- Problem requirements -
Everything from the first line of the records to the line containing "You are a computer-use agent. The image size is (724, 1568).", inclusive, is to be extracted exactly, and nothing more.

▼

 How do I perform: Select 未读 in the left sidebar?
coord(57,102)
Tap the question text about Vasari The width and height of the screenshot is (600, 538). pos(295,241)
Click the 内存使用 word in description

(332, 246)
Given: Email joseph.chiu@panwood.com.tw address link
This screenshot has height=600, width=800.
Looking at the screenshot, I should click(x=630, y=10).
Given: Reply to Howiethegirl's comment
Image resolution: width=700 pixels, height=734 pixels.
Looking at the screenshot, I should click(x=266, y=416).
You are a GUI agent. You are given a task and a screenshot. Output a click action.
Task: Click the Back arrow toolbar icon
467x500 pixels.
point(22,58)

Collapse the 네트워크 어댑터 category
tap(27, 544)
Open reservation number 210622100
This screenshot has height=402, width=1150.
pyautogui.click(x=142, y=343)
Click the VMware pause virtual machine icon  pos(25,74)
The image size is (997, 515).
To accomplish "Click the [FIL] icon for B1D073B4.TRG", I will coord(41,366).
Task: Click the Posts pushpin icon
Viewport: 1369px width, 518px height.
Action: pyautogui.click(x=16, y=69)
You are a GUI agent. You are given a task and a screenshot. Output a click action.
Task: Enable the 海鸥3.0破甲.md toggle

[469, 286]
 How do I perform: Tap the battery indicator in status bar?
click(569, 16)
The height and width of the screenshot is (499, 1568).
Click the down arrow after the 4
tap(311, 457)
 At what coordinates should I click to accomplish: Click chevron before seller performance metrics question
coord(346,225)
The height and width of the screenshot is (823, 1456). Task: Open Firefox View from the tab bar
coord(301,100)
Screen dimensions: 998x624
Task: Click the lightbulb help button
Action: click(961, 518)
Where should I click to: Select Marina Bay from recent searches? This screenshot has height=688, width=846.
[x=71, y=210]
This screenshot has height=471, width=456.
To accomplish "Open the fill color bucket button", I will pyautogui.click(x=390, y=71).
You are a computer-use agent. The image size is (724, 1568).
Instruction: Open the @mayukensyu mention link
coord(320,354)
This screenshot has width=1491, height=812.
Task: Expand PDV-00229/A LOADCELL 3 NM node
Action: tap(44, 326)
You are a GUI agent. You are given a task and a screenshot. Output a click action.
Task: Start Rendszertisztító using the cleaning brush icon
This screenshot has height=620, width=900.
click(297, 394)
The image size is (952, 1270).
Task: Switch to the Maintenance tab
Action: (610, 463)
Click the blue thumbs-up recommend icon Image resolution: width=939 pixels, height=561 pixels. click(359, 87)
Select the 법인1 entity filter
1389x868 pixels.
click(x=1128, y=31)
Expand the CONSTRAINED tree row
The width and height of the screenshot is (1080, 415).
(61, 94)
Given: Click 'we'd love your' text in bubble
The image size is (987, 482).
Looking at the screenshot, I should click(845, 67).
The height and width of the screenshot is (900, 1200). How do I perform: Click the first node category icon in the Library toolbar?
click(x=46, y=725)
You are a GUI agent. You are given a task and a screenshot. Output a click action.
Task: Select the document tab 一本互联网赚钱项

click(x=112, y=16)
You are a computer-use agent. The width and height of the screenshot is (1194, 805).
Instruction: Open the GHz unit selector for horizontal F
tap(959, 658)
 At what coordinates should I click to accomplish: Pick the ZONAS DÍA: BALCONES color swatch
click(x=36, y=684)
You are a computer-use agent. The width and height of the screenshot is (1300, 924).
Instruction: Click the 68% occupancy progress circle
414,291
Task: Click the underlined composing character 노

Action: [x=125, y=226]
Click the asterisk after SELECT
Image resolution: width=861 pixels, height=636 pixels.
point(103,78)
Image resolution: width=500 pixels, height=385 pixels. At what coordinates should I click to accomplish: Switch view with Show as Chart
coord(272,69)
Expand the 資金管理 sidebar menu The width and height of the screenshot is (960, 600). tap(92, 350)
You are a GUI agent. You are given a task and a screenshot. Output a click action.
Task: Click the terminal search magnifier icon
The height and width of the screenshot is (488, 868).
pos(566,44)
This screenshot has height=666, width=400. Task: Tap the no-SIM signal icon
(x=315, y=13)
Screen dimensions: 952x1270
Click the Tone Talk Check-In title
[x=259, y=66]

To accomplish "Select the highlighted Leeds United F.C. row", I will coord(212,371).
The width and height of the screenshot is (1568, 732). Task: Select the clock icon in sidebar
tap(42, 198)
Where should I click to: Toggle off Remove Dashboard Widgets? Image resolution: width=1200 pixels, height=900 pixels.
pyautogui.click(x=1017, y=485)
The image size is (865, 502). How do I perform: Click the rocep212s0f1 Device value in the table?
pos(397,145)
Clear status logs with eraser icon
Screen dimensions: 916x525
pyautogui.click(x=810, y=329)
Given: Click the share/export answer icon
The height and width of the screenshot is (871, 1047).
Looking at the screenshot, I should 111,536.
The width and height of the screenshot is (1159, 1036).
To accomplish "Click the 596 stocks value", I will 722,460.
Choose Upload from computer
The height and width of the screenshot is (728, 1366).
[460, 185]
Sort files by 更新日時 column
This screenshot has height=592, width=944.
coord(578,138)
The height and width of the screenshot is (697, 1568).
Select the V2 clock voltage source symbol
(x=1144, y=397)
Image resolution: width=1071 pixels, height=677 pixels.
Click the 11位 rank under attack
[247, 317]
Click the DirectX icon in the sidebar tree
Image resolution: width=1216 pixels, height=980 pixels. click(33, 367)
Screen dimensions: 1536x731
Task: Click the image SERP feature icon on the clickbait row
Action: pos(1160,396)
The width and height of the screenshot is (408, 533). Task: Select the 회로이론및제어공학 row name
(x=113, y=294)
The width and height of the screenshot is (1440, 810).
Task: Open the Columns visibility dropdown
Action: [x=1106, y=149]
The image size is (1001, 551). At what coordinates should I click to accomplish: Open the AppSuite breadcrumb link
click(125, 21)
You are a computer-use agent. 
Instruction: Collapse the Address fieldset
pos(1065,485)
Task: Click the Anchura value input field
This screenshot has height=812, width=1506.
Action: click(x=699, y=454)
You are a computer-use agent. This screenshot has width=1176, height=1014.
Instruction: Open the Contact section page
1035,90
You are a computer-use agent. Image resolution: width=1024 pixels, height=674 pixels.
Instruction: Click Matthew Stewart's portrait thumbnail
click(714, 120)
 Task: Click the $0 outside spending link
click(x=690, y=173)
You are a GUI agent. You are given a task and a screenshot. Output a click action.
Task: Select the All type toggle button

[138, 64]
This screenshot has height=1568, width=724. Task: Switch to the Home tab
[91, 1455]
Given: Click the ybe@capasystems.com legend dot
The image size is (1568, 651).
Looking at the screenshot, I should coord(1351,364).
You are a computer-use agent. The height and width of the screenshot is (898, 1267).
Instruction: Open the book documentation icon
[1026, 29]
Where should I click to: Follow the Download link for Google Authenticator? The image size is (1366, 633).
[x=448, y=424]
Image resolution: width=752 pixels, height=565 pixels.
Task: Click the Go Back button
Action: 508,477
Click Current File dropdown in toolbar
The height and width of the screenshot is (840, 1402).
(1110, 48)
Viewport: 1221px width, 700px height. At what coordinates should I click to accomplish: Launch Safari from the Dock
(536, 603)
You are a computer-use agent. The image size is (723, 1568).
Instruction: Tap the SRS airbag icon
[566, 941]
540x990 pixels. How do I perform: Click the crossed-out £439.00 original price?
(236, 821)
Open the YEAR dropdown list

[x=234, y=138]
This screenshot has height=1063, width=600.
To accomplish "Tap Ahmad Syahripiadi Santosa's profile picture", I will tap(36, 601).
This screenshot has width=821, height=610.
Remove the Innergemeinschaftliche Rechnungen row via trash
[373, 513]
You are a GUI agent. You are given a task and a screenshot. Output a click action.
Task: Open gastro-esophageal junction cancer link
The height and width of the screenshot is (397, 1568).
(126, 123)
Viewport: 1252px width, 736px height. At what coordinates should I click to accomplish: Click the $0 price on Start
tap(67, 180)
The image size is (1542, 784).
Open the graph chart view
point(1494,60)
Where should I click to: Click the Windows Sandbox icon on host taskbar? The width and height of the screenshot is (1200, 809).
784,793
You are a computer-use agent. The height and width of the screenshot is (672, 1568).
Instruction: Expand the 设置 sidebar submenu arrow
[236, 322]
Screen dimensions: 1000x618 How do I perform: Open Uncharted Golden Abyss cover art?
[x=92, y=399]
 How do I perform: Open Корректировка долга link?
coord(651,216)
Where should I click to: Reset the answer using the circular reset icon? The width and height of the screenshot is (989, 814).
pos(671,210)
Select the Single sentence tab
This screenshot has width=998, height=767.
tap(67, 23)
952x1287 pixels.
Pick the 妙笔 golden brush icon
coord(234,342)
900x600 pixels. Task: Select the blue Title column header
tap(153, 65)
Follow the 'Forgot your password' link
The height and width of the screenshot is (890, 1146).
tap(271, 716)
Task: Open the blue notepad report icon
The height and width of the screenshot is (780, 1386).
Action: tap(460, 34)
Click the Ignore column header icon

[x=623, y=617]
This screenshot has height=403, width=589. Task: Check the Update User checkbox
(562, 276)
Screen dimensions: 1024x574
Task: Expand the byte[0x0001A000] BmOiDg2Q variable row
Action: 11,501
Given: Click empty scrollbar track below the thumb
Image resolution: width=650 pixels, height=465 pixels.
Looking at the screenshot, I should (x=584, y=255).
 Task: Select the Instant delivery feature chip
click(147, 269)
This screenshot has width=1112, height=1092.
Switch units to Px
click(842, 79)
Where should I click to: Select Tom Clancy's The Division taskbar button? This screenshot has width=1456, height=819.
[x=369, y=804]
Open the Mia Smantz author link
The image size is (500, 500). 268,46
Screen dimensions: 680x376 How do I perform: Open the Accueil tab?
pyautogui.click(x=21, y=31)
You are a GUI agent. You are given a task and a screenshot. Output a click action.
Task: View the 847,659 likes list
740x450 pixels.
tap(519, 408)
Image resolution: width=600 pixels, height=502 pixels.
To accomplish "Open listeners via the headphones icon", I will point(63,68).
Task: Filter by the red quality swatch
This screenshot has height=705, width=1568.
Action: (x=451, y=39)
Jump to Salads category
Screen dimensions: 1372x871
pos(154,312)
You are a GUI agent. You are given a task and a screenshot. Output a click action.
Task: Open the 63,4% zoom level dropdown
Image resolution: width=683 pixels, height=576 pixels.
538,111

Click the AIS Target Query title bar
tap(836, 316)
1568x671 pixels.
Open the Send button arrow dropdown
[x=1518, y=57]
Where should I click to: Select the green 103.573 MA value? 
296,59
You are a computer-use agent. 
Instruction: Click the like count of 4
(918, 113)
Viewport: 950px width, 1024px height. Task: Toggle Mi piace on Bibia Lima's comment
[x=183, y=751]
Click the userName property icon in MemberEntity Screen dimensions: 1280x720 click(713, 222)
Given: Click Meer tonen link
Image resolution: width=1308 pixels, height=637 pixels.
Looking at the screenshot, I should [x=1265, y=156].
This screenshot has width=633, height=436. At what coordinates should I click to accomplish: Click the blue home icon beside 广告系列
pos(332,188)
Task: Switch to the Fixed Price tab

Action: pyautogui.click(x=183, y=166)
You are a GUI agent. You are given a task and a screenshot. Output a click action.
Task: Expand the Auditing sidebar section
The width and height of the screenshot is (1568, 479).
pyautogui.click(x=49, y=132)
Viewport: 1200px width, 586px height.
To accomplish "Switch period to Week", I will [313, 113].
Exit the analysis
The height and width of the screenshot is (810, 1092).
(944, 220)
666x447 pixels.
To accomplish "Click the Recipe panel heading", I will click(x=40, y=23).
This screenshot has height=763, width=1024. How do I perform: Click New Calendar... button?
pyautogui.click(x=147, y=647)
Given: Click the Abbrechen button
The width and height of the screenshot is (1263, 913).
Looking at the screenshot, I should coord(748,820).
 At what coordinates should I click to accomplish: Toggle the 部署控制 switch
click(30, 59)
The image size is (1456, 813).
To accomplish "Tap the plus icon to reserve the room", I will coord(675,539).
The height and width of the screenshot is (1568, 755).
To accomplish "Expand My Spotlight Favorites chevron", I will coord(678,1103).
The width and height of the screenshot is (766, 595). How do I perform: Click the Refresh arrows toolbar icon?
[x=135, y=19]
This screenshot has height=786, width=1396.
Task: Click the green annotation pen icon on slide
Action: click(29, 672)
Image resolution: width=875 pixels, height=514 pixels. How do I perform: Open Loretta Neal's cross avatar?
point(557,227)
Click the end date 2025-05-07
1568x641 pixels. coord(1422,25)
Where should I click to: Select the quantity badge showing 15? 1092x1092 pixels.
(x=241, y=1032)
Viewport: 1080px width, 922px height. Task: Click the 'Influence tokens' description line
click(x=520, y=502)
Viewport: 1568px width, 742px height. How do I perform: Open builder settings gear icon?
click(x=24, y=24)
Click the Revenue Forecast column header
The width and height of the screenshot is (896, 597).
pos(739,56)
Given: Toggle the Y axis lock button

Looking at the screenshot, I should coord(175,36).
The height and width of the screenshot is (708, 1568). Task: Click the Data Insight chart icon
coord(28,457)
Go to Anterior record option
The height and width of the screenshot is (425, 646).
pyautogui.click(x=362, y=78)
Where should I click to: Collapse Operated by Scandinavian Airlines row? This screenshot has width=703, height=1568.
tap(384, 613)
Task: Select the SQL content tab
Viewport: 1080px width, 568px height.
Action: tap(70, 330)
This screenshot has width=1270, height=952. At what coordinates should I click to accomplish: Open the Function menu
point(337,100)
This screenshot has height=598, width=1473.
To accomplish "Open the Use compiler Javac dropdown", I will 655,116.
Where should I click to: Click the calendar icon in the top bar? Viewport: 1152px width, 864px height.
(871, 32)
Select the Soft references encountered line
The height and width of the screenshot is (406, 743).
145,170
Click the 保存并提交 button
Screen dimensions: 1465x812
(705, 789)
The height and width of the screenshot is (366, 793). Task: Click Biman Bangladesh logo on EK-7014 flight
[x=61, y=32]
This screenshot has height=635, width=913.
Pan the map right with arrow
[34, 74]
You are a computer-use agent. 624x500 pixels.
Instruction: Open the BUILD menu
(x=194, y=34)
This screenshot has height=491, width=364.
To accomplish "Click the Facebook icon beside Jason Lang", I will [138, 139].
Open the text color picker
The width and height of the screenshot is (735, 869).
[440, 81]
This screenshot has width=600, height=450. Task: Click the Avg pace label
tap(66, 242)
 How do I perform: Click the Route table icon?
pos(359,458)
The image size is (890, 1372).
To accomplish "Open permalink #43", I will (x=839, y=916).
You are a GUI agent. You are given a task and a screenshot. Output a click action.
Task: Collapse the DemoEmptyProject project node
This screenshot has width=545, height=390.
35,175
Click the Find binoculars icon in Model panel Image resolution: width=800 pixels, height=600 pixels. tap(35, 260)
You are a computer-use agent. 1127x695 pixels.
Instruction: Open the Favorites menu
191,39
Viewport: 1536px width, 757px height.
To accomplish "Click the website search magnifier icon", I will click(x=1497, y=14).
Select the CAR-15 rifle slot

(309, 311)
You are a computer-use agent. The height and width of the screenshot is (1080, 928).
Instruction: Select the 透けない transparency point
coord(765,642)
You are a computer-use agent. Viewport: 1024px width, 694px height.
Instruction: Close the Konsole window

▲

- Solution below -
 How do I perform: Select 未读 in the left sidebar?
coord(57,102)
Tap the question text about Vasari The width and height of the screenshot is (600, 538). pos(295,241)
Click the 内存使用 word in description

(332, 246)
Given: Email joseph.chiu@panwood.com.tw address link
This screenshot has height=600, width=800.
Looking at the screenshot, I should click(x=630, y=10).
Given: Reply to Howiethegirl's comment
Image resolution: width=700 pixels, height=734 pixels.
Looking at the screenshot, I should click(x=266, y=416).
You are a GUI agent. You are given a task and a screenshot. Output a click action.
Task: Click the Back arrow toolbar icon
467x500 pixels.
point(22,58)

Collapse the 네트워크 어댑터 category
tap(27, 544)
Open reservation number 210622100
This screenshot has height=402, width=1150.
pyautogui.click(x=142, y=343)
Click the VMware pause virtual machine icon  pos(25,74)
The image size is (997, 515).
To accomplish "Click the [FIL] icon for B1D073B4.TRG", I will coord(41,366).
Task: Click the Posts pushpin icon
Viewport: 1369px width, 518px height.
Action: pyautogui.click(x=16, y=69)
You are a GUI agent. You are given a task and a screenshot. Output a click action.
Task: Enable the 海鸥3.0破甲.md toggle

[469, 286]
 How do I perform: Tap the battery indicator in status bar?
click(569, 16)
The height and width of the screenshot is (499, 1568).
Click the down arrow after the 4
tap(311, 457)
 At what coordinates should I click to accomplish: Click chevron before seller performance metrics question
coord(346,225)
The height and width of the screenshot is (823, 1456). Task: Open Firefox View from the tab bar
coord(301,100)
Screen dimensions: 998x624
Task: Click the lightbulb help button
Action: click(961, 518)
Where should I click to: Select Marina Bay from recent searches? This screenshot has height=688, width=846.
[x=71, y=210]
This screenshot has height=471, width=456.
To accomplish "Open the fill color bucket button", I will pyautogui.click(x=390, y=71).
You are a computer-use agent. The image size is (724, 1568).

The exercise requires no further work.